Soon, Luna is forced to recruit Timothy into her work, first to save Jia Lin, and then more often afterwards. As Timothy spends more time secretly helping Jia and Luna, in addition to both keeping secrets from her, Francesca doesn't take the exclusion from Timothy and her friends quite well, and her friendship with Luna becomes strained. Unlike Luna's and Oliver's more serious family problems and their issues with Luna's spy work, because Francesca is mostly left out of Luna's secret life, most of the difficulties she endures are of her social life at school. She briefly returns to Elizabeth's side, but eventually reconciles with Luna.
Oliver Riggs The son of Charles Riggs, a security guard at the U.N. His mother, Bowie O'Shea, was a musician who left after Oliver was born. Oliver was the outcast at Nobel High, being a 'loser skater'. When Luna came to their school, Oliver develops a crush on her. He knows that Luna likes Jonah very much, but he does not accept it. He does not notice that Francesca has or had a crush on him. He later finds out Luna's identity when they are being attacked by a clone of Elizabeth Westbrook.

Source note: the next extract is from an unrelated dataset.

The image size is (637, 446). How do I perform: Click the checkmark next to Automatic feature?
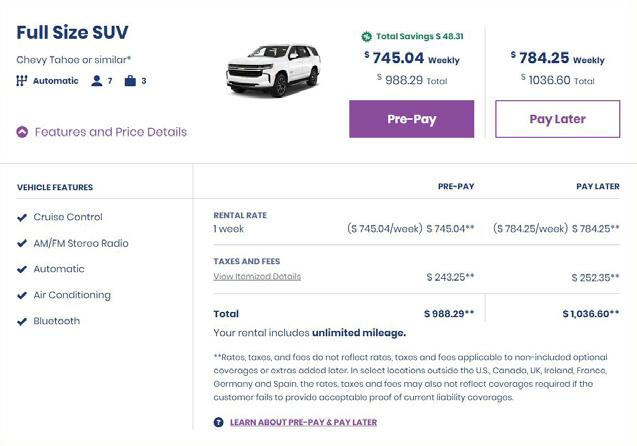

Later, it is discovered that Oliver's father is working with Count Von Brucken, and he gets arrested. Oliver then lives with his mother, who is pretty easygoing despite their distant relationship, but does try to take care of him. But when Oliver discovers that Luna's agency is forcing Brucken to work for them, he gets angry at Luna for letting Brucken live in their house, while Oliver's father is still in jail. His relationship with Luna becomes strained, but he nonetheless keeps her secret.
Oliver soon becomes good friends with Heather, one of Elizabeth's lackeys. Heather warms up to Oliver's kindness, and becomes sick of Elizabeth's bossiness. Oliver hangs with Heather while he is still upset with Luna, but still doesn't confirm that Heather is actually his girlfriend. He eventually reconciles with Luna, and he, Luna, and Francesca reaffirm their friendship with each other.

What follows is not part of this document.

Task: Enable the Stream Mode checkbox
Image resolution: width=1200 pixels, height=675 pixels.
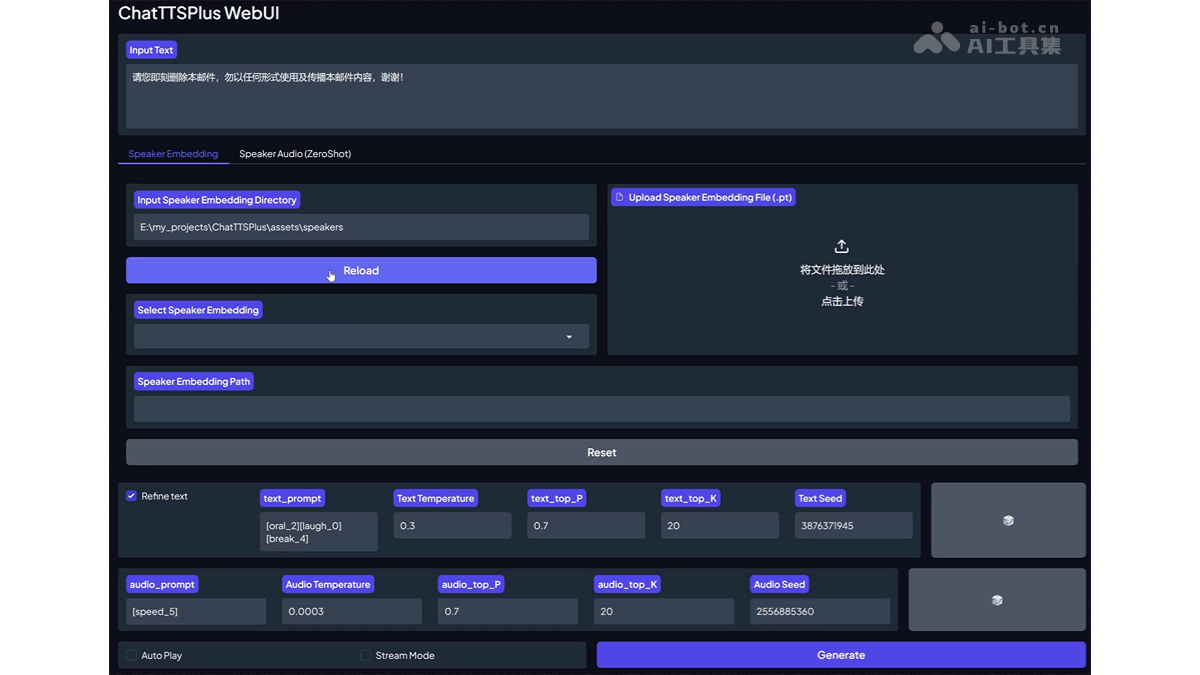Action: 365,656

Jonah Von Brucken The son of Luna's main enemy, Count Von Brucken. He goes to the same school as Luna. He is mysterious, brooding, and handsome. He later ends up falling in love with Luna. He was expelled in the third book for beating up a boy named Erich Kohler. In the 4th book, he was able to return to Nobel High. Also in the 4th book, he tells Luna he knows everything about her, ever since their first meeting in Paris. During the end of their mission with Charles trying to break into the UN files the first time, he promises Luna that he'd protect her secret and kisses her. He later nearly betrays her when he learns that her Control Agent was the one who killed his mother, but saves Luna, Francesca, and Oliver in the end.

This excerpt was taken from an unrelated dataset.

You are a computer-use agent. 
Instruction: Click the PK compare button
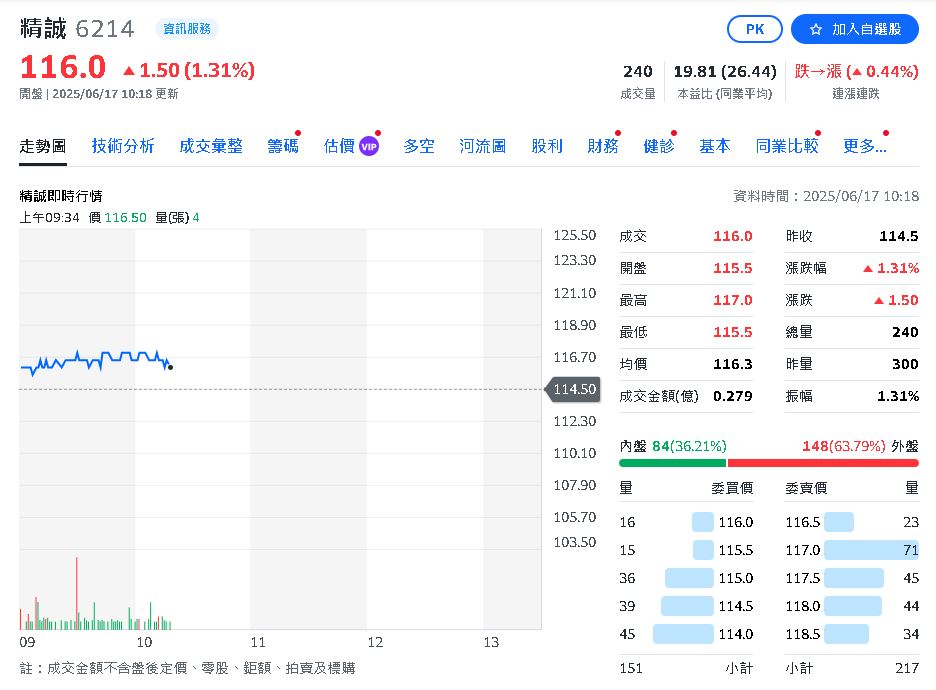755,29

Jennifer "Control" Kajiwara Luna's by-the-book control agent, Control poses as Luna's mother, but hates working with Dr. Andy. Contrary to Dr. Andy's priorities, Control is usually more concerned with the integrity of the mission rather than Luna's welfare. Ironically, Control, who has raised Luna ever since she was "born" in a secret lab, is the closest thing Luna has to a mother. In the 4th book, it is shown that she's developed feelings for Andrew "Andy" Collins. She is later revealed to be Luna's real mother and the reason she is so set on Luna not failing is so that government will not terminate her. At the end of the third book, Control takes over the position of science teacher at Nobel High. In the seventh book, it is revealed that Control and Dr. Andy both have feelings for each other, and they both share a kiss which Luna walks in on.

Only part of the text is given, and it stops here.